Phenotype stratification is the antidote to “average-effect” ambiguity. Pre-specify four high-yield strata: inflammatory depression, anxious arousal, metabolic-syndrome comorbidity, and a sleep-disturbed subtype, because each plausibly locks in baseline cytokine tone, endothelial stress, platelet reactivity, and clock pace that governs whether a psychobiotic can move the mechanistic stack. Use PATH-style principles of predictive heterogeneity by defining strata based on multivariable risk and effect models, then report absolute effects within strata rather than fishing for one-variable subgroups [34]. This turns null results into interpretable evidence and often improves power through prognostic enrichment [460]. With strata pre-specified and the mechanistic panel fixed, the next step is to formalize a minimal design template that researchers can reuse across products and populations [351]. This is especially important because inflammatory and non-inflammatory depressive phenotypes, as well as cardiometabolic comorbidity states, are unlikely to respond equally to barrier-, peptide-, or bile-acid-dominant interventions.
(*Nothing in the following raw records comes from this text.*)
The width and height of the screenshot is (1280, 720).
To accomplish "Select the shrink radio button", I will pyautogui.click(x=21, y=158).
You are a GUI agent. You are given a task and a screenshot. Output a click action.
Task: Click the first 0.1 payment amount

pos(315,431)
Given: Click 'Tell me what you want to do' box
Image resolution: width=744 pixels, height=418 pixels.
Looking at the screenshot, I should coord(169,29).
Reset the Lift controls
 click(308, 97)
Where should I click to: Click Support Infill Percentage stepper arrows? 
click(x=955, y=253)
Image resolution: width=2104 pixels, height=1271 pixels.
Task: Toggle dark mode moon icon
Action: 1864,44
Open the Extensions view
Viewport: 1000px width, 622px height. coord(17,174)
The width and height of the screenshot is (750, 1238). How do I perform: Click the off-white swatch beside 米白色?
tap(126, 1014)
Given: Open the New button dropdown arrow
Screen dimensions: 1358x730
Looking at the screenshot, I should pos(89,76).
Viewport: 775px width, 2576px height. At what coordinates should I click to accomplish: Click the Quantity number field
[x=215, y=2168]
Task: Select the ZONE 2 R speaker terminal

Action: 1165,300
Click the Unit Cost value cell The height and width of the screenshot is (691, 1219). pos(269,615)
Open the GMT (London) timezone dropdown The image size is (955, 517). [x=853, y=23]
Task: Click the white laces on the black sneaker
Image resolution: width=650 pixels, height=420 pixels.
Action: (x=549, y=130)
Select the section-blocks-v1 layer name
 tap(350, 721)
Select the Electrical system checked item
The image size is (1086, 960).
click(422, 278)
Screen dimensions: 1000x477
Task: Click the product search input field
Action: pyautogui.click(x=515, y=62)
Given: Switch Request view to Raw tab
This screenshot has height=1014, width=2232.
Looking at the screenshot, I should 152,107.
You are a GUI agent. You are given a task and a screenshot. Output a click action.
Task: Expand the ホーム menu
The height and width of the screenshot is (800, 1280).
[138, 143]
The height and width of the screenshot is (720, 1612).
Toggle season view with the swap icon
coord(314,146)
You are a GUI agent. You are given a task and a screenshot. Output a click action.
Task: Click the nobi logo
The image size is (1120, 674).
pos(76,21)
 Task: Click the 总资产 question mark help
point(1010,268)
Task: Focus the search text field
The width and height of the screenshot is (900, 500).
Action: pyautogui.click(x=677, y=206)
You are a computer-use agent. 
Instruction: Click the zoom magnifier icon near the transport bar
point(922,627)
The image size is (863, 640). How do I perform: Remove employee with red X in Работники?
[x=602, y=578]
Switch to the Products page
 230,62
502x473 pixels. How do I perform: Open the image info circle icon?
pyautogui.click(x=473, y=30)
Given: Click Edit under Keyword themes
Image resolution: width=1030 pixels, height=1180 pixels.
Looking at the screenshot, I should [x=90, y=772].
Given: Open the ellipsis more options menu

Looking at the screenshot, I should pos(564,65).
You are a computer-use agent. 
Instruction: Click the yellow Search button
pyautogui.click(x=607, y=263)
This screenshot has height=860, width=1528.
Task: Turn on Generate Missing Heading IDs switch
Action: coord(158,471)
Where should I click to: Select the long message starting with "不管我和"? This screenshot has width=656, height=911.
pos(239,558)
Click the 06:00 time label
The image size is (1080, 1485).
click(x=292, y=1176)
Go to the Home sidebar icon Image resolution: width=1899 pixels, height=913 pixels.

Baseline microbial diversity and metabolic comorbidity should also be considered response modifiers, because identical fermented-food exposures may yield very different metabolite outputs across obesity, insulin resistance, hypertension, and low-diversity microbiome states [461] (Figure 4).

9. Conclusions

This review frames fermented foods as metabolite engineering platforms rather than cultural labels, and argues that depression and anxiety become mechanistically legible when placed on a tri-barrier remodeling axis linking gut containment, systemic endothelium and platelet biology, and BBB neuroimmune gating [6]. By prioritizing module-defined exposures, including SCFAs, Trp indoles, bile acids, selected neuroactive intermediates, and peptide plus EPS fingerprints, the synthesis turns broad diet narratives into dosing-grade hypotheses that can be tested, falsified, and iteratively improved [6]. The main practical advance is a reusable stack: quantify exposure, demonstrate proximal target engagement at the barrier, then test vascular translation through adhesion programs, NO and redox balance, and immunothrombosis before asking symptoms to move [462]. Future work should standardize products and comparators, control sodium and biogenic amines, and pre-specify phenotype strata so heterogeneous responses strengthen inference rather than dilute it [415]. Future work should also test fermented foods within real dietary patterns, because ecological context is part of the exposure, not merely background noise [6]. Methodological priorities include compartment-aware kinetics, harmonized multi-omics pipelines with transparent QA, and longitudinal endpoints that track biological pace alongside domain-specific outcomes such as sleep disruption and anxious arousal. With these upgrades, regional platforms such as Brazilian cassava ferments and artisanal cheeses can sit alongside globally familiar products, improving external validity while maintaining tight causal attribution [416] (Table 6).